Die niederländischen Fans sorgten bei der EM in Dortmund für gute Stimmung (picture alliance / dpa / Christoph Reichwein)
Mehr als 100.000 Schotten in München - sie setzten nicht nur den Ton für die EM, sondern sorgten mit ihrer friedlich-ausgelassenen Stimmung für die ersten Bilder des Heim-Turniers, die überall positiv angekommen sind, auch bei Münchens Sportbürgermeisterin Verena Dietl. "Das war dann schon auch schön für eine Bürgermeisterin, beide zusammen auch feiern zu sehen, das war eine richtig gute Stimmung."
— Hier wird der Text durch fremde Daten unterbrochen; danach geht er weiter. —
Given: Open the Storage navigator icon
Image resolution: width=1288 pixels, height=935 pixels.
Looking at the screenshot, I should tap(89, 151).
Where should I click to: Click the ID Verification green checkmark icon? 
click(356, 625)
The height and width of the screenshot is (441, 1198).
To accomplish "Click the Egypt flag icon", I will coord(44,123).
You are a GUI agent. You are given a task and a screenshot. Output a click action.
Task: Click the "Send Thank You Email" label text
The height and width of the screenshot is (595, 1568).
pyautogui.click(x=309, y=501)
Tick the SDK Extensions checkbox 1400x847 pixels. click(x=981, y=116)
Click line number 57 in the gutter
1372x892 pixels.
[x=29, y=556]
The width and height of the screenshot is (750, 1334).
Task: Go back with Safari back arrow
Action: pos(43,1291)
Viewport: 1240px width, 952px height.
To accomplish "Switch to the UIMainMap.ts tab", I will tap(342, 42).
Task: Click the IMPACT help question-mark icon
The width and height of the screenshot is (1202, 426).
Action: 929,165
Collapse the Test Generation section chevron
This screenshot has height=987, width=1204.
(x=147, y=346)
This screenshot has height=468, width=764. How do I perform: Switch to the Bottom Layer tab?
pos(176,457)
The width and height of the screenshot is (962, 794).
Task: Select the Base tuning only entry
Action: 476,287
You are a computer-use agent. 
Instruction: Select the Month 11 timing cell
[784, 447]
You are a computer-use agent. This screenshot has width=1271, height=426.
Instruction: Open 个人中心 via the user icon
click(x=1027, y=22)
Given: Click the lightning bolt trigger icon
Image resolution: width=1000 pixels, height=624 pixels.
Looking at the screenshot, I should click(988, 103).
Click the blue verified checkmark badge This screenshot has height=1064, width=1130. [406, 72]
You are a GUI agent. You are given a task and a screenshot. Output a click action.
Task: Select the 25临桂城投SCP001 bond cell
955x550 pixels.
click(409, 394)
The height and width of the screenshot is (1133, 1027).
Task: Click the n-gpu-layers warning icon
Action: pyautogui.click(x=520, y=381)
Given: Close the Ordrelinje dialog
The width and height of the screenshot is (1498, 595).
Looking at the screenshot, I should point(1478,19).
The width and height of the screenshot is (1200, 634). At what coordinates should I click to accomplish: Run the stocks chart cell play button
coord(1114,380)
"Schottland hätte es perfekt gemacht", ergänzt Martin Sauer. Er war verantwortlich für die EM in der Stadt Dortmund. "Ein Halbfinale Schottland gegen Niederlande hätte die Stadt wahrscheinlich zum Platzen gebracht, aber man kann nicht alles haben." Und auch das, was Dortmund hatte, lässt Martin Sauer sehr zufrieden zurückblicken. Rund 900.000 Menschen besuchten Stadien und Fanzonen in Dortmund während des Turniers, man hatte mit weniger als der Hälfte kalkuliert. "Die Zahlen sind für uns herausragend gut."

Dortmund profitierte von frenetischen türkischen Fans

"Für uns hat natürlich etwas ausgemacht, dass wir diese riesigen Fanwalks hatten, die weltweit übertragen wurden, dass da viele Besucher in die Stadt kamen, die keine Karten hatten." Dortmund profitiert davon, dass die türkische Mannschaft, mit besonders frenetischen Fans, gleich zweimal in Dortmund zu Gast waren.
Einmal spielte das Team auch in Leipzig, dass am Ende des Turniers auch ein positives Fazit zieht. Leipzigs Zoodirektor Jörg Junhold, einer der EM-Botschafter der Stadt freut sich, "dass wir kurz vor der Schallmauer von vier Millionen Übernachtungen in Leipzig sind. Das ist auch etwas, was man messen kann und wo die EM erheblich beigetragen hat."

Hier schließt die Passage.